A Peep at Propaganda: Children as World’s Fair Cosmopolitans

 

Sarah M. Iepson

In a striking illustration from Raphael Tuck and Sons’ 1893 children’s publication A Peep at the World’s Fair, a well-dressed white girl extends a piece of cake to a semi-nude, dark-skinned toddler while her brother, mother and two adult “natives” look on.  Surrounded by additional depictions of black-skinned natives, sculpted idols, and thatched dwellings, this vignette celebrates the essential experience of the World’s Columbian Exposition in Chicago as one of cultural interaction and interracial harmony.  However, the fairground setting and jumbled composition with tourist references force us see such imagery for what it was – a form of commercial propaganda -- and to consider the role of the child as a fledgling consumer of exotic encounters within the adult context of late nineteenth-century global trade.  In light of that context, how was the child expected to respond to new cultures and foreign ideas and what was she to gain through this experience? 

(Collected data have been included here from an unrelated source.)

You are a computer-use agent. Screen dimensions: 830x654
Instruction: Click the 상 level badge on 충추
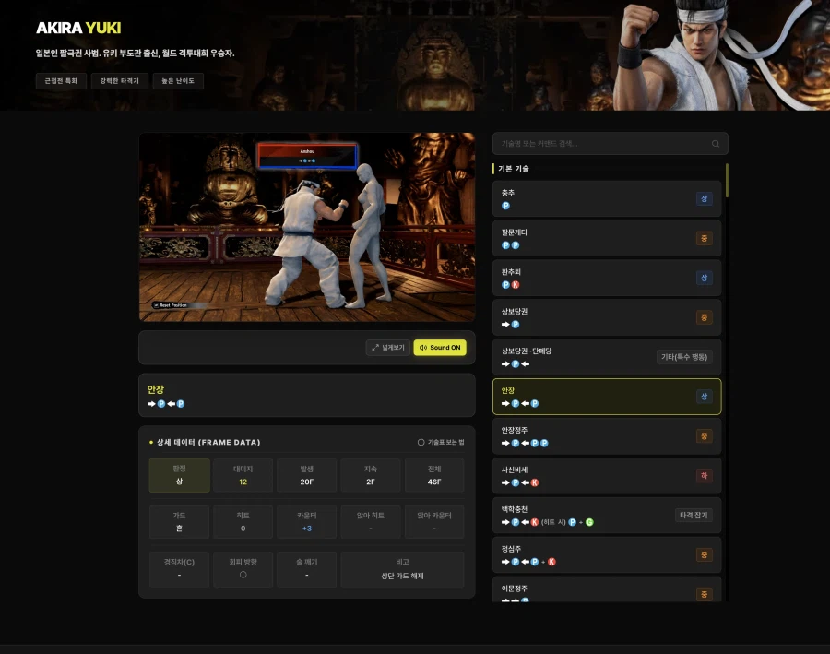coord(704,199)
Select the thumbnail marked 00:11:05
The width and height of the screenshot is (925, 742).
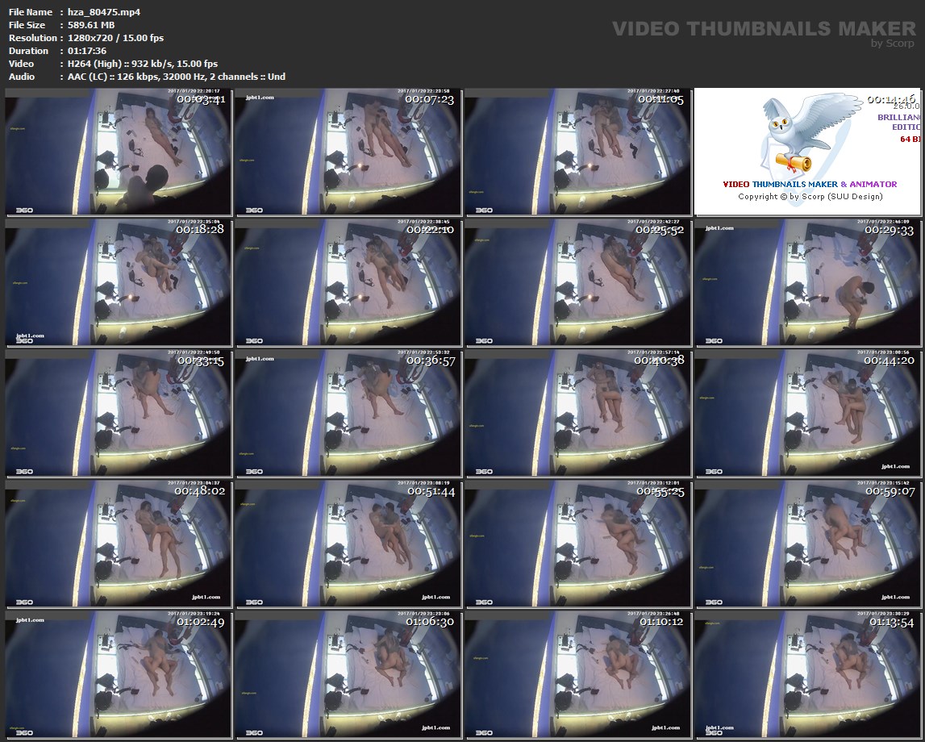[577, 152]
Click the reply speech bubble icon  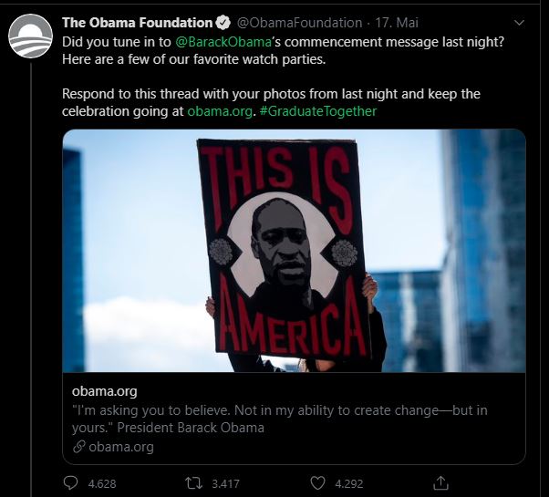70,483
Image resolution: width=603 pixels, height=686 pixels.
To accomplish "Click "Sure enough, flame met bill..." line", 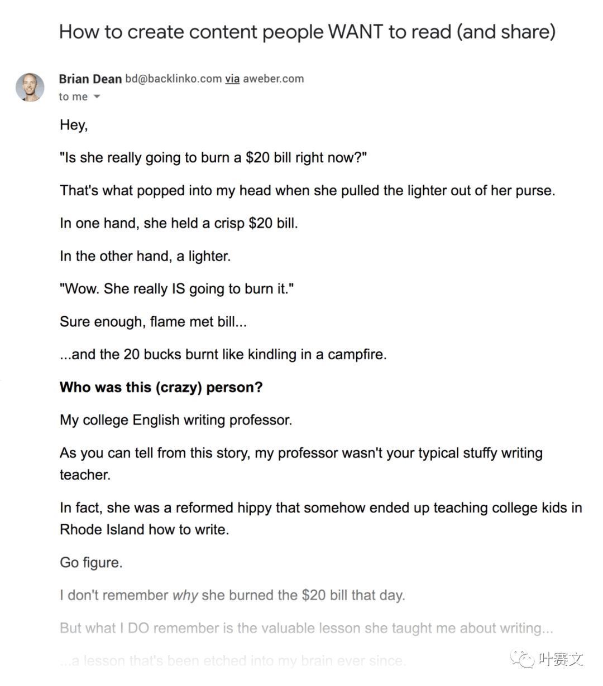I will pos(153,322).
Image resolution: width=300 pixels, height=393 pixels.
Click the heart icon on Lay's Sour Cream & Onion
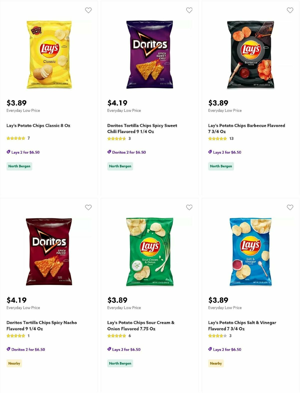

By analyzing the images and text from this publication in relation to buildings at the Fair designed specifically for children and contemporary social constructions of childhood, I intend to elucidate the emergence of a new cosmopolitan ideal that positioned young people as modern global consumers in the making.  Children’s interactions with the foreign in A Peep at the World’s Fair promoted the idea of their ability to be open and responsive to a world outside of their own, while simultaneously suggesting that this cosmopolitan perspective itself was a type of commodity that could be purchased at the Fair.  By considering these images in relation to the realities of commercial propaganda in the Fair’s other offerings to children, I will show that the World’s Columbian Exposition was integral in constructing the child as a new cosmopolitan consumer.